* GIVEN REQUEST
Please rewrite the lines below as a numbered list, leaving out any blank lines.

* Records in a dataset

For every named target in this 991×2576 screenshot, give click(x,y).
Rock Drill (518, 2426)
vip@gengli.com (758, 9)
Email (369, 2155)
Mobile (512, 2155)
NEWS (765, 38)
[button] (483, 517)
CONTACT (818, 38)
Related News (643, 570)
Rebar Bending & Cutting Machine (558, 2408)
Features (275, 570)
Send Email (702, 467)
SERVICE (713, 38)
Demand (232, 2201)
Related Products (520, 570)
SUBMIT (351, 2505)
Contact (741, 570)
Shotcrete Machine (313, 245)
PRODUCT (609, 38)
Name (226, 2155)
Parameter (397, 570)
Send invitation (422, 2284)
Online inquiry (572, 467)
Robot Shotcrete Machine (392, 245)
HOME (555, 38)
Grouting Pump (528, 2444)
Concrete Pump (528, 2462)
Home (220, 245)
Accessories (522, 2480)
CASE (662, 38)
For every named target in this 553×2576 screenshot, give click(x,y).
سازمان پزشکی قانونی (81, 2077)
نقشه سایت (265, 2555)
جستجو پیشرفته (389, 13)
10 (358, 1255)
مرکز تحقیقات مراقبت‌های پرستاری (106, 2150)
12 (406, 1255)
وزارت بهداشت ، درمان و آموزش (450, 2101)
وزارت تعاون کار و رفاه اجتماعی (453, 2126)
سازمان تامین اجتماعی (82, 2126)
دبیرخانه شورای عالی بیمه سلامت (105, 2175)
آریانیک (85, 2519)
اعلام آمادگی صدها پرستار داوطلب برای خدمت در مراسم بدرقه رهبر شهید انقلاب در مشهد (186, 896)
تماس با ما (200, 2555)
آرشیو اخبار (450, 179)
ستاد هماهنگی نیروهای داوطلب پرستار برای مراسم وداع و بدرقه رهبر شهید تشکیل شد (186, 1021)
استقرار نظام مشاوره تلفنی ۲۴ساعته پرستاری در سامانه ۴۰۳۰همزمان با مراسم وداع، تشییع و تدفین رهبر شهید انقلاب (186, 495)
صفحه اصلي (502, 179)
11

* TASK RESULT
1. For every named target in this 991×2576 screenshot, give click(x,y).
2. Rock Drill (518, 2426)
3. vip@gengli.com (758, 9)
4. Email (369, 2155)
5. Mobile (512, 2155)
6. NEWS (765, 38)
7. [button] (483, 517)
8. CONTACT (818, 38)
9. Related News (643, 570)
10. Rebar Bending & Cutting Machine (558, 2408)
11. Features (275, 570)
12. Send Email (702, 467)
13. SERVICE (713, 38)
14. Demand (232, 2201)
15. Related Products (520, 570)
16. SUBMIT (351, 2505)
17. Contact (741, 570)
18. Shotcrete Machine (313, 245)
19. PRODUCT (609, 38)
20. Name (226, 2155)
21. Parameter (397, 570)
22. Send invitation (422, 2284)
23. Online inquiry (572, 467)
24. Robot Shotcrete Machine (392, 245)
25. HOME (555, 38)
26. Grouting Pump (528, 2444)
27. Concrete Pump (528, 2462)
28. Home (220, 245)
29. Accessories (522, 2480)
30. CASE (662, 38)
31. For every named target in this 553×2576 screenshot, give click(x,y).
32. سازمان پزشکی قانونی (81, 2077)
33. نقشه سایت (265, 2555)
34. جستجو پیشرفته (389, 13)
35. 10 (358, 1255)
36. مرکز تحقیقات مراقبت‌های پرستاری (106, 2150)
37. 12 (406, 1255)
38. وزارت بهداشت ، درمان و آموزش (450, 2101)
39. وزارت تعاون کار و رفاه اجتماعی (453, 2126)
40. سازمان تامین اجتماعی (82, 2126)
41. دبیرخانه شورای عالی بیمه سلامت (105, 2175)
42. آریانیک (85, 2519)
43. اعلام آمادگی صدها پرستار داوطلب برای خدمت در مراسم بدرقه رهبر شهید انقلاب در مشهد (186, 896)
44. تماس با ما (200, 2555)
45. آرشیو اخبار (450, 179)
46. ستاد هماهنگی نیروهای داوطلب پرستار برای مراسم وداع و بدرقه رهبر شهید تشکیل شد (186, 1021)
47. استقرار نظام مشاوره تلفنی ۲۴ساعته پرستاری در سامانه ۴۰۳۰همزمان با مراسم وداع، تشییع و تدفین رهبر شهید انقلاب (186, 495)
48. صفحه اصلي (502, 179)
49. 11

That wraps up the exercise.